In fact this work raises questions about the claims in other species as well. For example: in drosophila [fruit flies], they claim significant effects of CR, but no one has been able to directly measure the food the flies consume, the amounts are simply too small. So instead, drosophila researchers use food dilution as a mimic for CR. I believe this tactic is used in other smaller species as well.
FASEB J. 2004 Oct;18(13):1591-3. Epub 2004 Aug 19.
Effect of caloric restriction on life span of the housefly, Musca domestica.
Cooper TM, Mockett RJ, Sohal BH, Sohal RS, Orr WC.
Department of Biological Sciences, Southern Methodist University, Dallas, Texas 75275, USA.
Caloric restriction (CR) has been found to extend the life spans of a wide variety of species, transcending phylogenetic boundaries. The objective of this study was to test the generality of this phenomenon, using the male housefly as an insect model in which food intake can be quantified precisely. Sucrose was found to promote a longer life span than diets additionally containing proteins and lipids.

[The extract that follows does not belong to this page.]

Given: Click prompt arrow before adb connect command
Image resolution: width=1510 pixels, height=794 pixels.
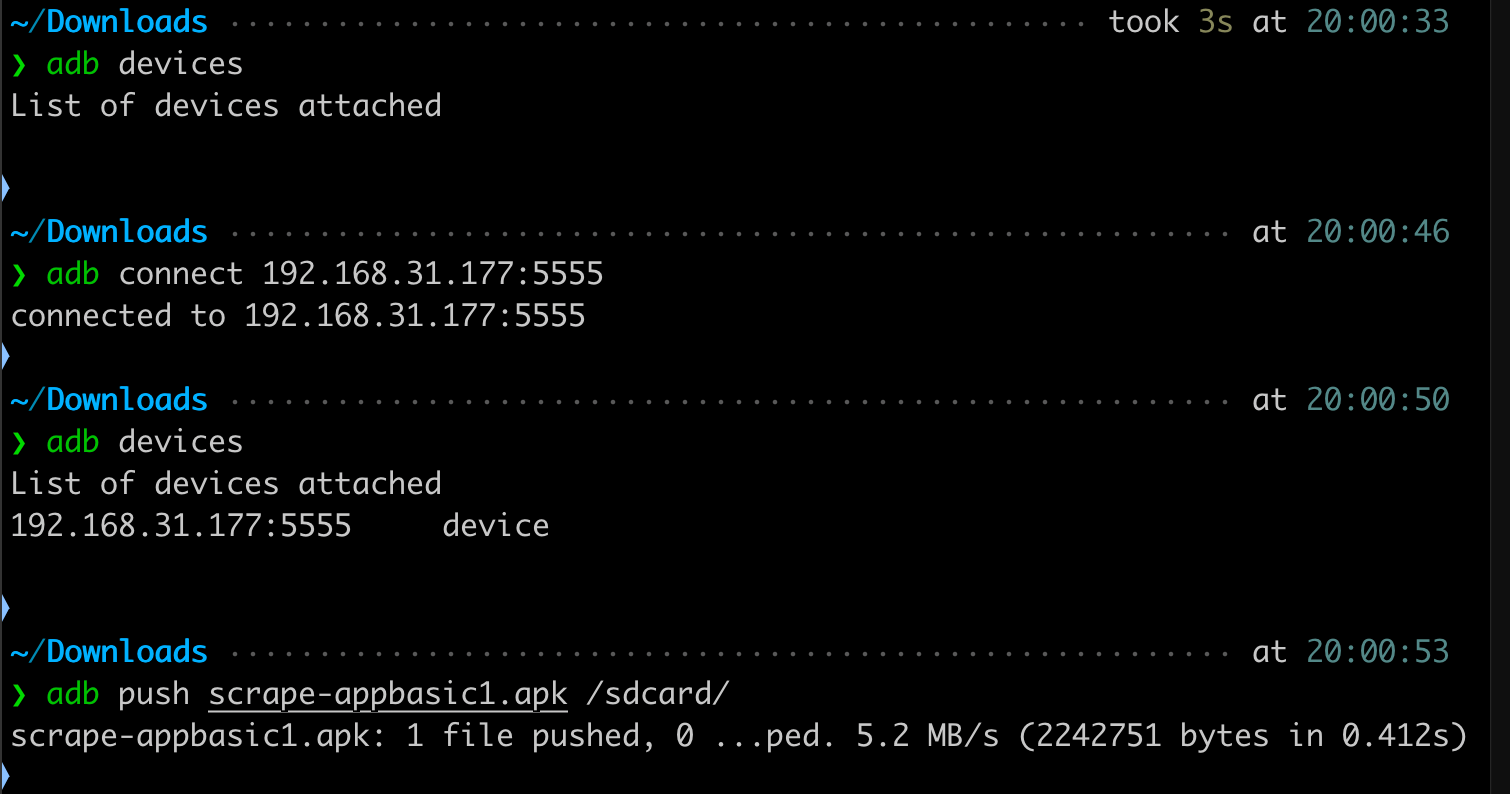Looking at the screenshot, I should pos(19,275).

Flies were fed sucrose or a more complex diet ad libitum (AL), or in amounts ranging from 50% to 100% of the average amount consumed by young flies. CR shortened rather than prolonged the life span of houseflies, particularly flies fed sucrose only. The rate of oxygen consumption was not affected by caloric restriction or by the exclusion of proteins and lipids from the diet, and the reproductive activity of male flies remained unchanged by sucrose feeding. Thus, it is unlikely that the life-shortening effects of CR can be explained either in terms of an adaptive response in metabolic rate or use of a suboptimal food source. Results of this study contradict the widely held view that CR has a life-extending effect in all species.
PMID: 15319362 [PubMed - in process]
In the discussion section of this paper, the problem of inability to directly measure food intake in small species is addressed.
Reason, I work with both drosophila and houseflies. My major efforts are actually with drosophila. I do genetic engineering, molecular biology, with drosophila, trying to understand the aging process. So, I am intimately familiar with the care and feeding of this species.
In mice CR, the food is directly measured. As far as I know, all mammal studies have used direct measurement of food. It is in the small species that direct measurement becomes impractical. Houseflies may be close to the practical limit for direct measurement.
There are other more complicated ways of determining food intake, such as; radioactive or other means of labeling. So far as I know, these labeling methods have not been used in CR studies.
The plot thickens. There are certainly a number of studies indicating that fruit flies do experience the benefits of CR - but doubts raised over experimental methods would mean that a more rigorous examination of those findings is called for. On the other hand, if it were the case that fruit flies benefit from CR while houseflies do not ... well, that would seem to be a difference worth investigating more closely. Pinning down the biochemical and genetic roots of CR will have long term benefits for our health and longevity - hence all this careful work with flies.